The calculator uses one of three formulas depending on the tab selected.

Plate count

CFU/mL = N / (D × V)
  • N = colonies counted on the plate
  • D = dilution plated (e.g. 10^-6 = 0.000001)
  • V = volume plated, in mL

Serial dilution

CFU/mL = N / ((Vt / Vf)^n × Vp)
  • N = colonies counted
  • Vt = transfer volume per step
  • Vf = final tube volume after mixing
  • n = number of serial dilution steps before plating
  • Vp = volume plated, in mL

OD600 estimate

cells/mL = OD600 × F × Df
  • OD600 = optical density reading at 600 nm
  • F = conversion factor (cells/mL per OD unit)
  • Df = sample dilution factor before reading (1 if undiluted)

Plate-count math assumes each colony came from one viable cell, so results are CFU/mL rather than total cells/mL. The OD600 formula assumes a linear range, typically OD 0.1 to 0.8; above that, dilute and re-read. Conversion factors are species- and instrument-specific, so calibrate against your own plate counts when accuracy matters.

Reference Tables

Typical OD600-to-cell-density factors for common lab organisms:

Organism Cells/mL per OD600
E. coli8 × 10^8
Salmonella1 × 10^9
Bacillus subtilis7 × 10^8
Pseudomonas aeruginosa1 × 10^9
S. cerevisiae (yeast)3 × 10^7
General estimate1 × 10^9

How to read your colony count:

Colonies on plate Interpretation
< 30Estimate only; plate a lower dilution
30 – 300Statistically valid count
> 300Crowded; plate a higher dilution
TNTCToo numerous to count; rerun with more dilution

Worked Example

You plated 100 µL of a 10^-6 dilution and counted 125 colonies.

CFU/mL = 125 / (10^-6 × 0.1 mL) = 125 / 10^-7 = 1.25 × 10^9 CFU/mL

Why doesn’t OD600 match my plate count?

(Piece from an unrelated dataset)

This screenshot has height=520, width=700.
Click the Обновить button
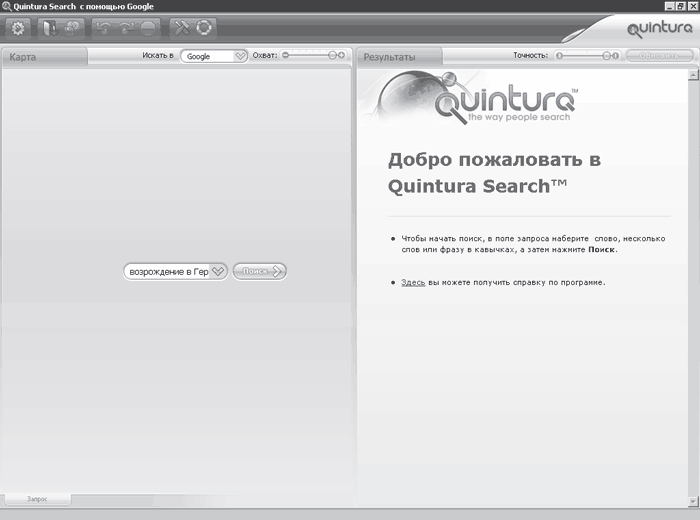[x=656, y=56]
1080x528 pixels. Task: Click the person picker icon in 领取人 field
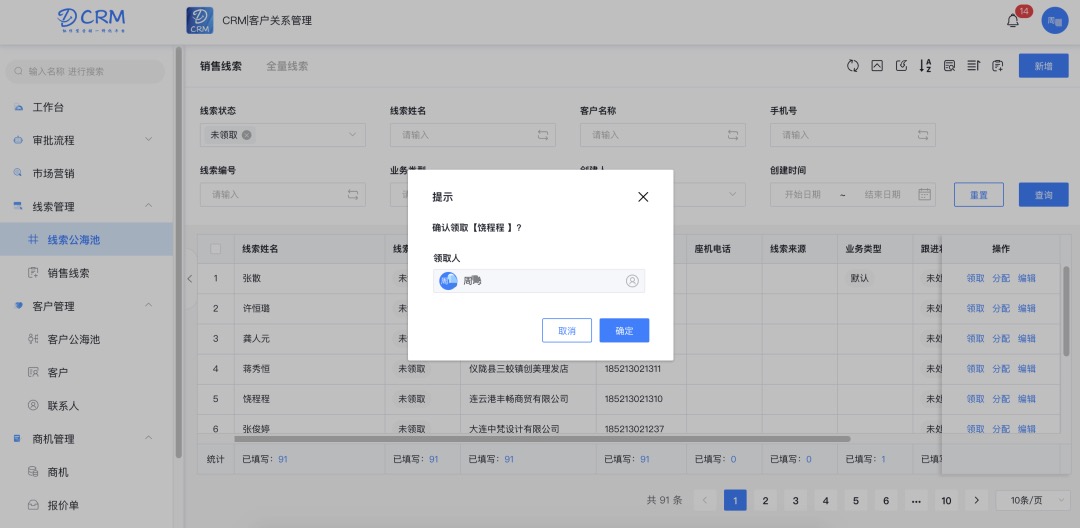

OD measures all cells that scatter light, including dead and non-culturable cells. Plate counts only capture viable, dividing cells. A 2-fold to 10-fold gap between the two is common.

Should I count colonies on more than one plate? Yes. Plate in duplicate or triplicate at the dilutions likely to fall in the 30 to 300 range, then enter the average colony count.

What if my OD reads above 1.0? The relationship between OD and cell density is no longer linear. Dilute the sample 1:10 in fresh media or saline, re-read, and enter 10 in the sample dilution factor field.